介紹 :
各位,在 it 運營中,監(jiān)視服務(wù)器指標(biāo)(例如 cpu/內(nèi)存和磁盤或文件系統(tǒng)的利用率)是一項非常通用的任務(wù),但如果任何指標(biāo)被觸發(fā)為關(guān)鍵指標(biāo),則需要專門人員通過以下方式執(zhí)行一些基本故障排除:登錄服務(wù)器并找出使用的最初原因,如果該人收到多個相同的警報,導(dǎo)致無聊且根本沒有生產(chǎn)力,則他必須多次執(zhí)行該操作。因此,作為一種解決方法,可以開發(fā)一個系統(tǒng),一旦觸發(fā)警報,該系統(tǒng)就會做出反應(yīng),并通過執(zhí)行一些基本的故障排除命令來對這些實例采取行動。只是總結(jié)問題陳述和期望 -
問題陳述:
開發(fā)一個能夠滿足低于預(yù)期的系統(tǒng) -
- 每個 ec2 實例都應(yīng)該由 cloudwatch 監(jiān)控。
- 一旦觸發(fā)警報,就必須有一些東西可以登錄到受影響的 ec2 實例并執(zhí)行一些基本的故障排除命令。
- 然后,創(chuàng)建一個 jira 問題來記錄該事件,并在評論部分添加命令的輸出。
- 然后,發(fā)送一封自動電子郵件,其中提供所有警報詳細信息和 jira 問題詳細信息。
架構(gòu)圖:
先決條件:
- ec2 實例
- cloudwatch 警報
- eventbridge 規(guī)則
- lambda 函數(shù)
- jira 賬戶
- 簡單的通知服務(wù)
實施步驟:
a. cloudwatch 代理安裝和配置設(shè)置:
打開 systems manager 控制臺并單擊“文檔”
搜索“aws-configureawspackage”文檔并通過提供所需的詳細信息來執(zhí)行。

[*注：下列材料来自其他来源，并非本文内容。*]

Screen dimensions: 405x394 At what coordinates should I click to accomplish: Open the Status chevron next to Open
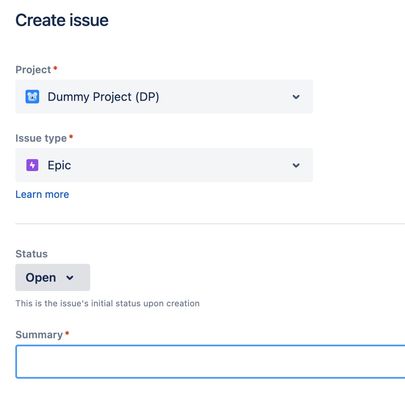pos(70,278)
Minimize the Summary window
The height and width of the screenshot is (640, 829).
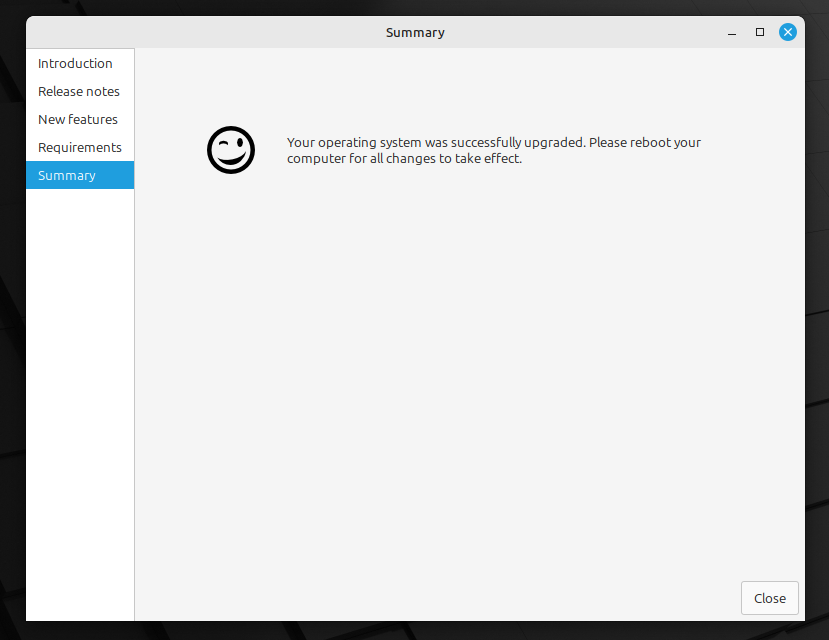point(733,32)
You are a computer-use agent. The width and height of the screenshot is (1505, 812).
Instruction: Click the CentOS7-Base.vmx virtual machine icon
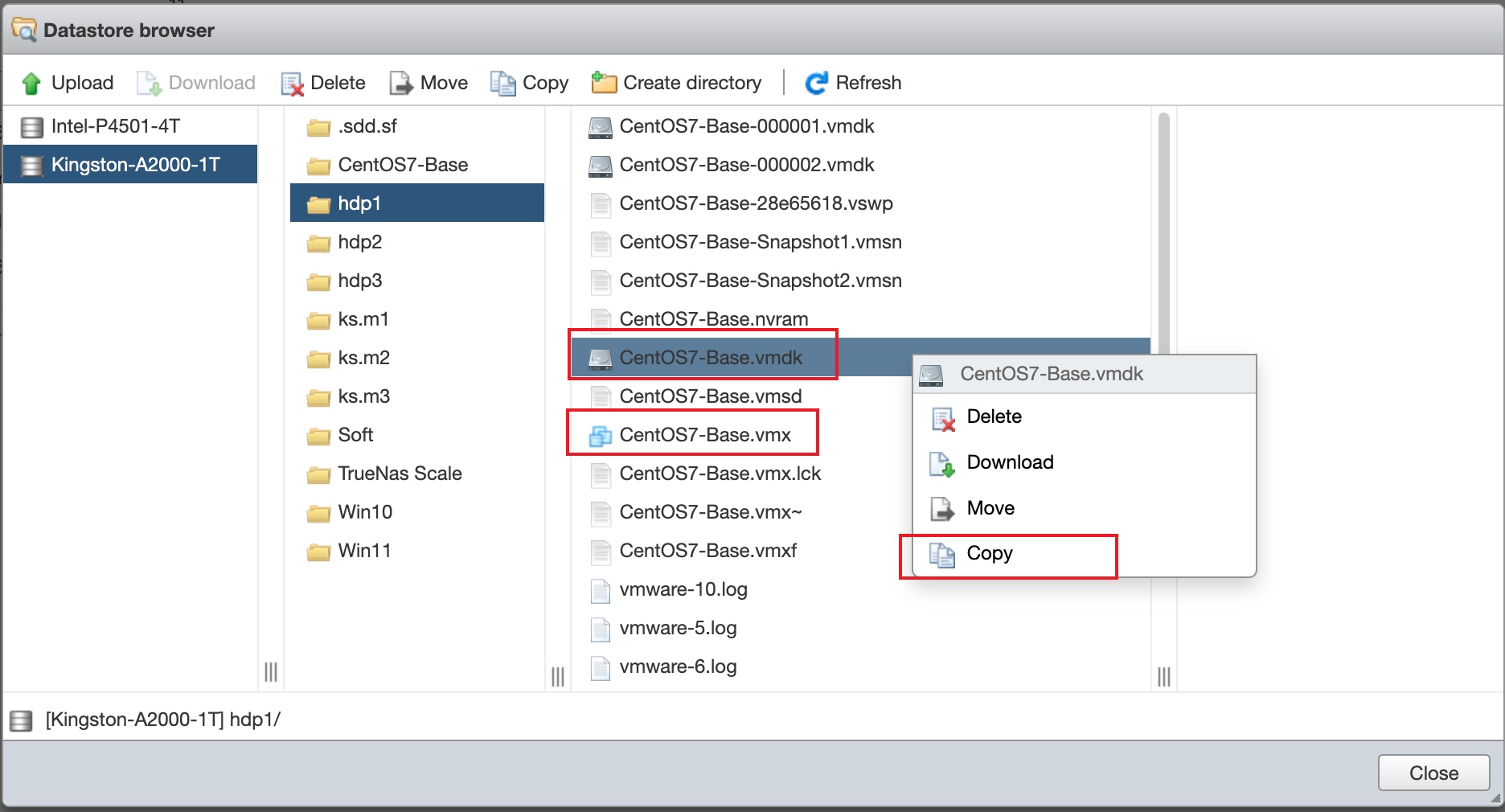click(x=601, y=436)
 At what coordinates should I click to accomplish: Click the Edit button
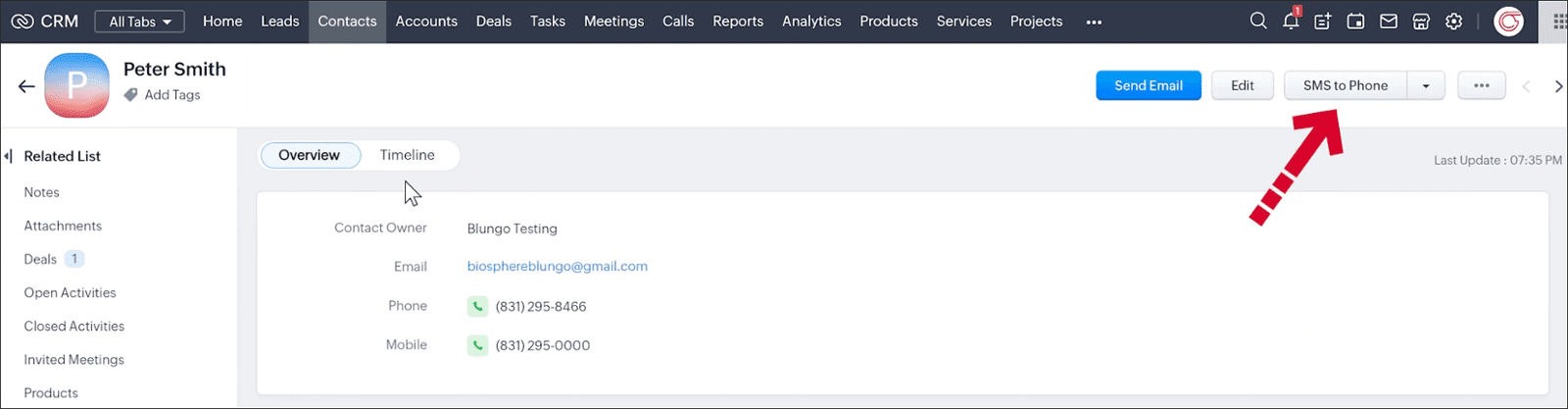point(1243,85)
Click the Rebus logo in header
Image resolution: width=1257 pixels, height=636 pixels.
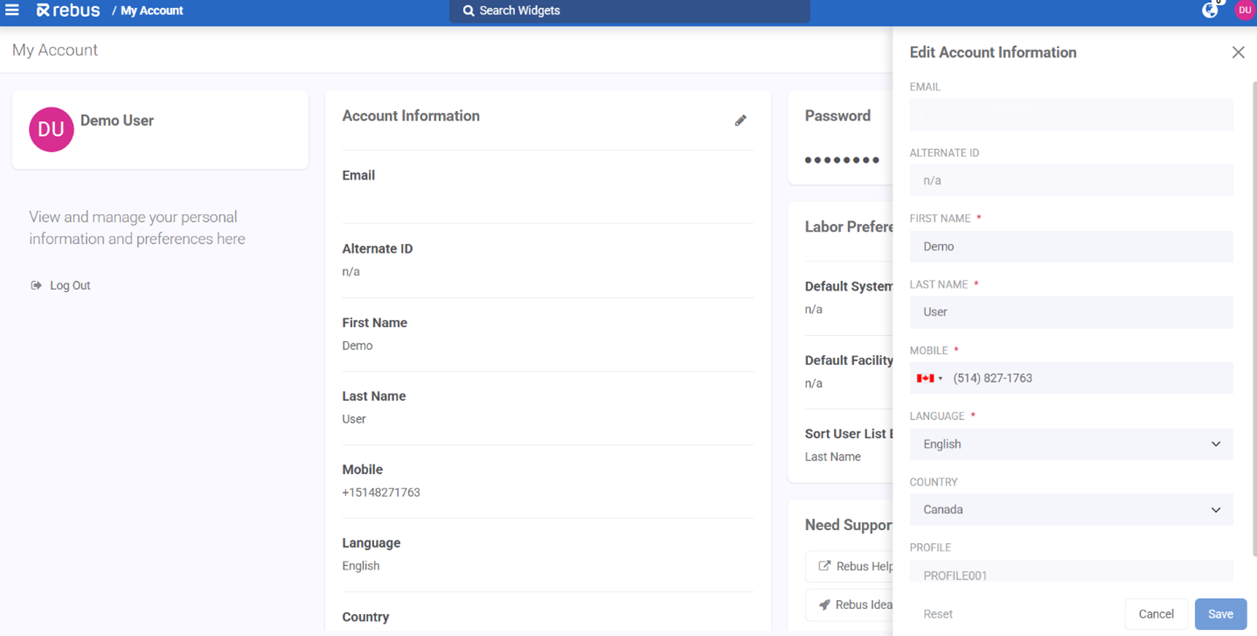pyautogui.click(x=68, y=10)
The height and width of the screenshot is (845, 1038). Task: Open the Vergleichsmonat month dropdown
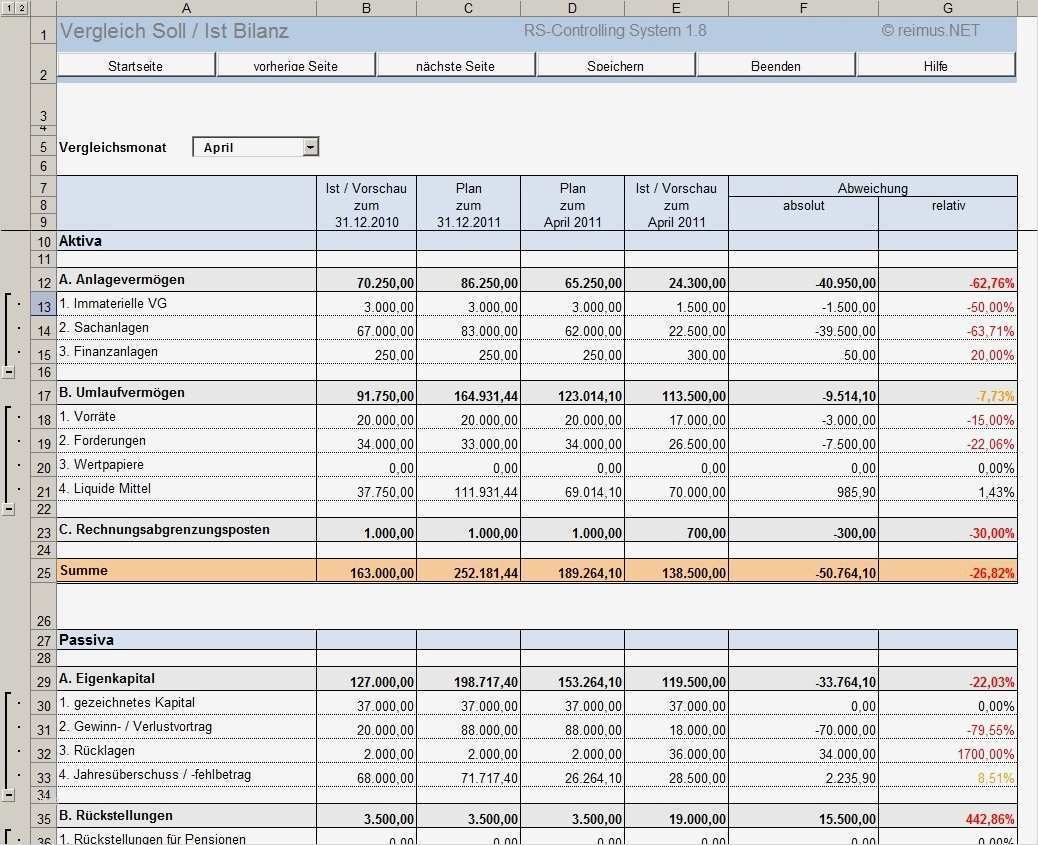311,146
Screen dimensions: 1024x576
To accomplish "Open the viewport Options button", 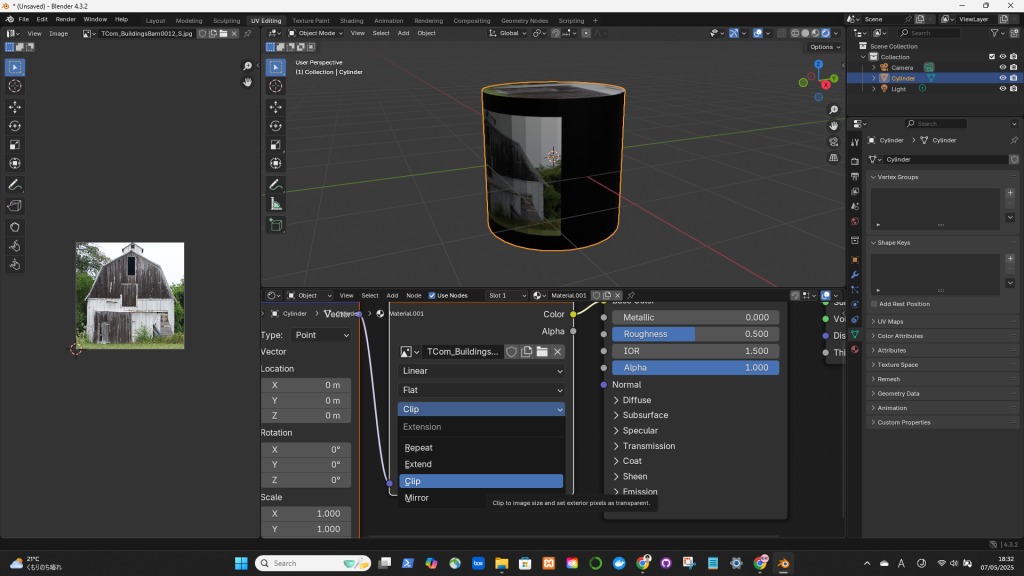I will click(824, 47).
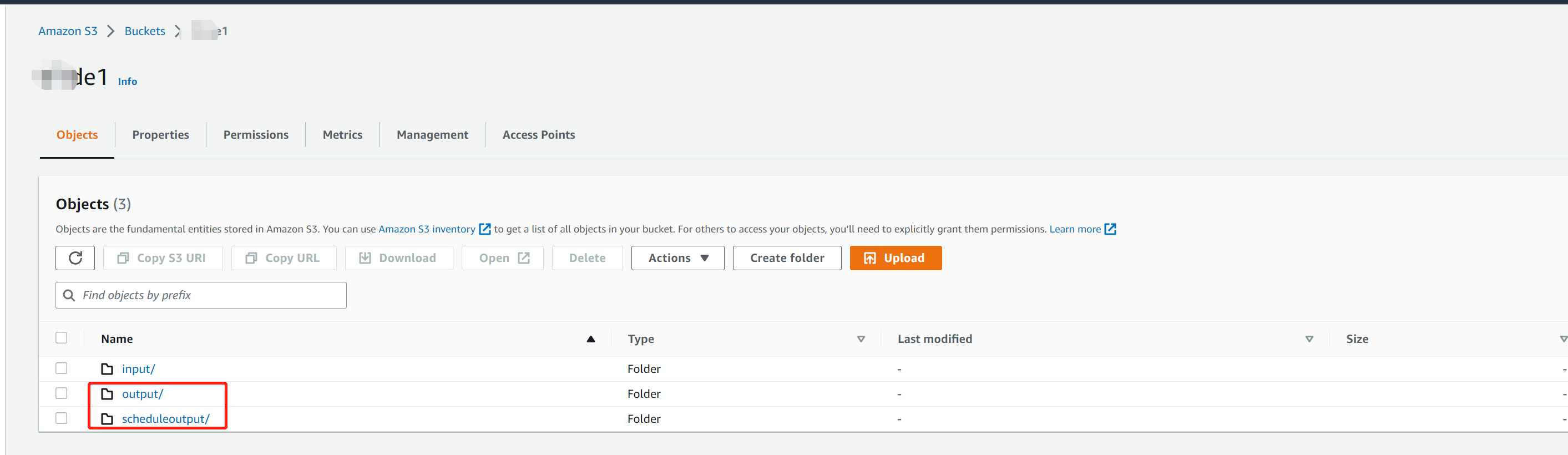Click the Create folder button
The width and height of the screenshot is (1568, 455).
[x=786, y=257]
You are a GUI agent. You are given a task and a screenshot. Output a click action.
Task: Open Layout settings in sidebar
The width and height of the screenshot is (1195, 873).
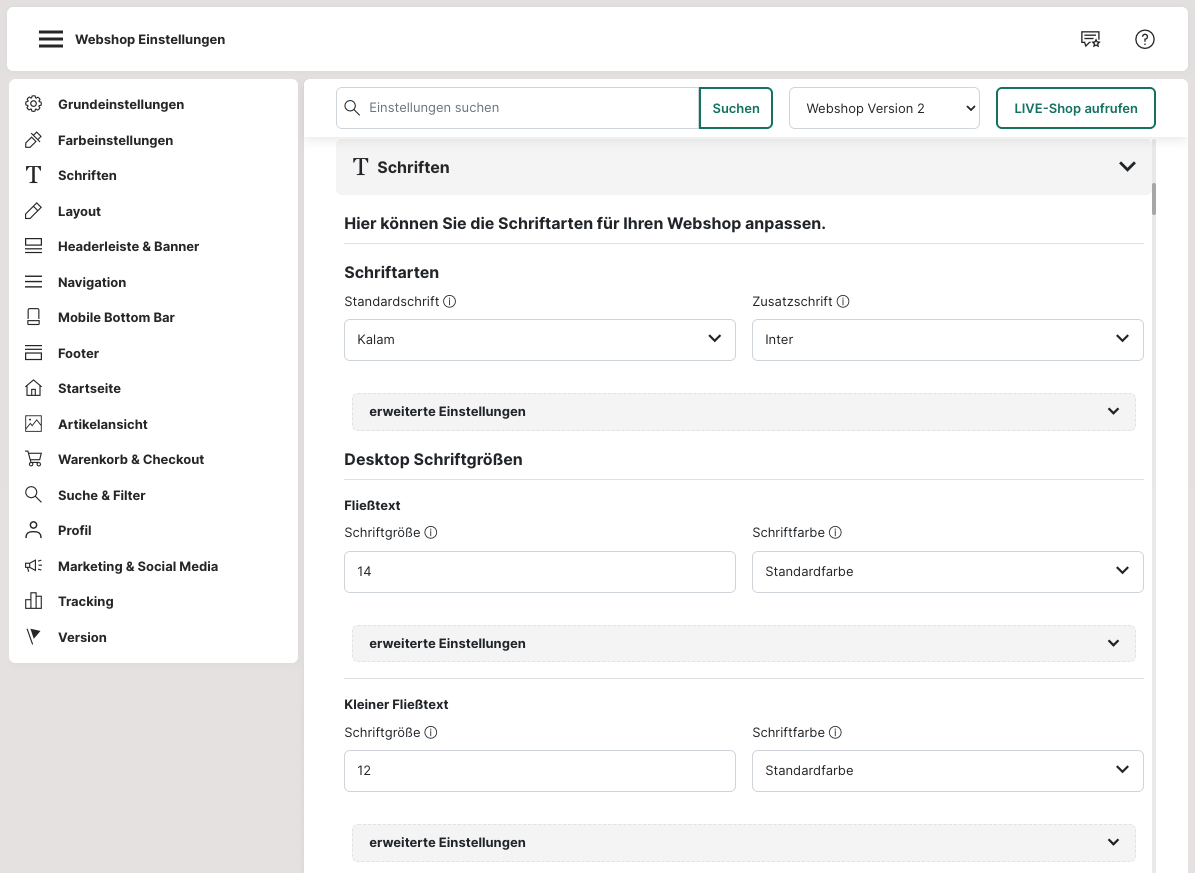pyautogui.click(x=79, y=211)
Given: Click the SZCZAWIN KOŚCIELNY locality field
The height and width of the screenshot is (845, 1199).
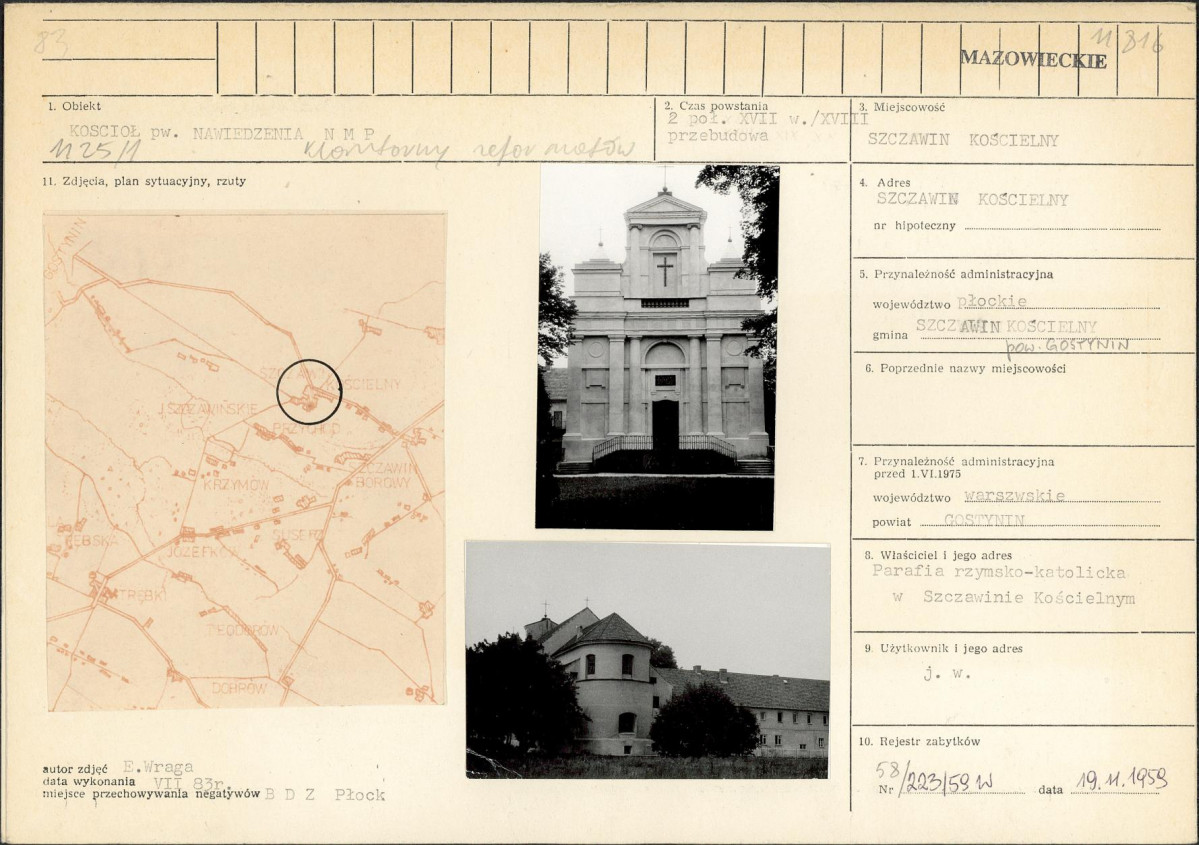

包名稱 = amazoncloudwatchagent
安裝后,需要根據(jù)配置文件配置 cloudwatch 代理。為此,請執(zhí)行 amazoncloudwatch-manageagent 文檔。另外,請確保 json cloudwatch 配置文件存儲在 ssm 參數(shù)中。
一旦您看到指標(biāo)正在向 cloudwatch 控制臺報告,請為 cpu 和內(nèi)存利用率等創(chuàng)建警報。b.設(shè)置eventbridge規(guī)則:
為了跟蹤警報狀態(tài)的變化,這里,我們稍微定制了模式來跟蹤警報狀態(tài)從 ok 到 alarm 的變化,而不是反向變化。然后,將此規(guī)則添加到 lambda 函數(shù)作為觸發(fā)器。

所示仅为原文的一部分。